Immunofluorescence was detected after incubating the sections with a 1:400
dilution of Alexa Fluor-546 coupled to goat anti-mouse IgG and PNA was
detected after incubating sections with streptavidin conjugated to Alexa
Fluor-488 (Fisher). After washing (3x10 min in 0.1x PBS), sections
were mounted in Vectashield mounting medium (Vector Labs, Burlingame, CA, USA)
and cover slipped.
PNA labelling and NHE3 immunocytochemistry
Custom-made affinity-purified rabbit polyclonal antibodies (Abgent, San
Diego, CA, USA) raised against trout NHE2 and trout NHE3a were generated using
synthetic multi-antigenic (eight chains) peptides. For trout NHE2, the
synthetic peptide VPLHEEKKSSGKPKR corresponded to amino acids 579–593 of
the rainbow trout NHE2 full-length amino acid sequence (GenBank accession no.
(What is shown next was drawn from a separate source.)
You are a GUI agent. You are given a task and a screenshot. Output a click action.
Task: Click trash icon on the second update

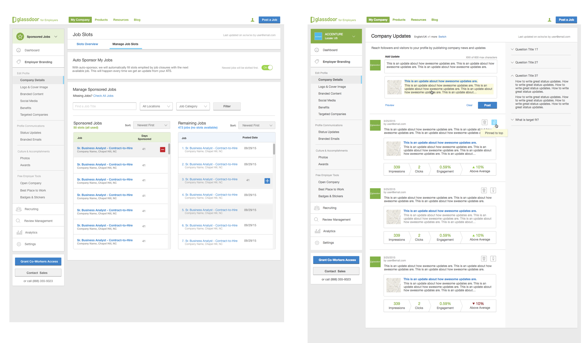(x=484, y=191)
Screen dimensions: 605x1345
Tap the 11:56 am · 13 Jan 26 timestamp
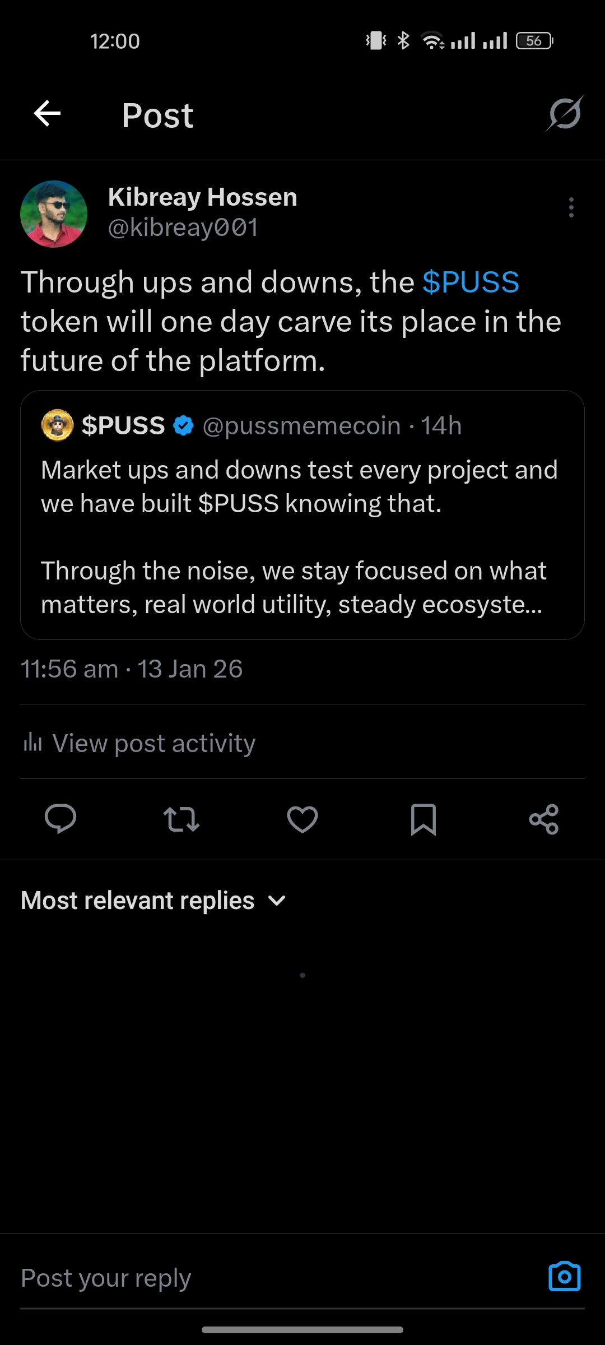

ABO32814). For trout NHE3a, the synthetic peptide ETKADVDFNKKFRAS corresponded
to amino acids 579–593 of the rainbow trout NHE3a protein sequence
(GenBank accession no. ABO32815). The corresponding region in NHE3b
(ENKADVDFNKKFGAD) was 80% identical (12/15 aa). Thus, it is likely that the
antibodies recognize both NHE3a and NHE3b. Sections were incubated for 20 h at
4°C with NHE3 antibody (1:1000) and 25 mg ml–1
biotinylated PNA. For negative controls, sections were incubated with 1x
PBS buffer lacking primary antibodies and PNA. Immunofluorescence was detected
after incubating the sections with a 1:400 dilution of Alexa Fluor 546 coupled
to goat anti-mouse IgG and streptavidin conjugated to Alexa Fluor 488
(Fisher). Following the 3x10 min wash in 0.1x PBS, sections were
mounted in Vectashield mounting medium (Vector Labs) and cover slipped.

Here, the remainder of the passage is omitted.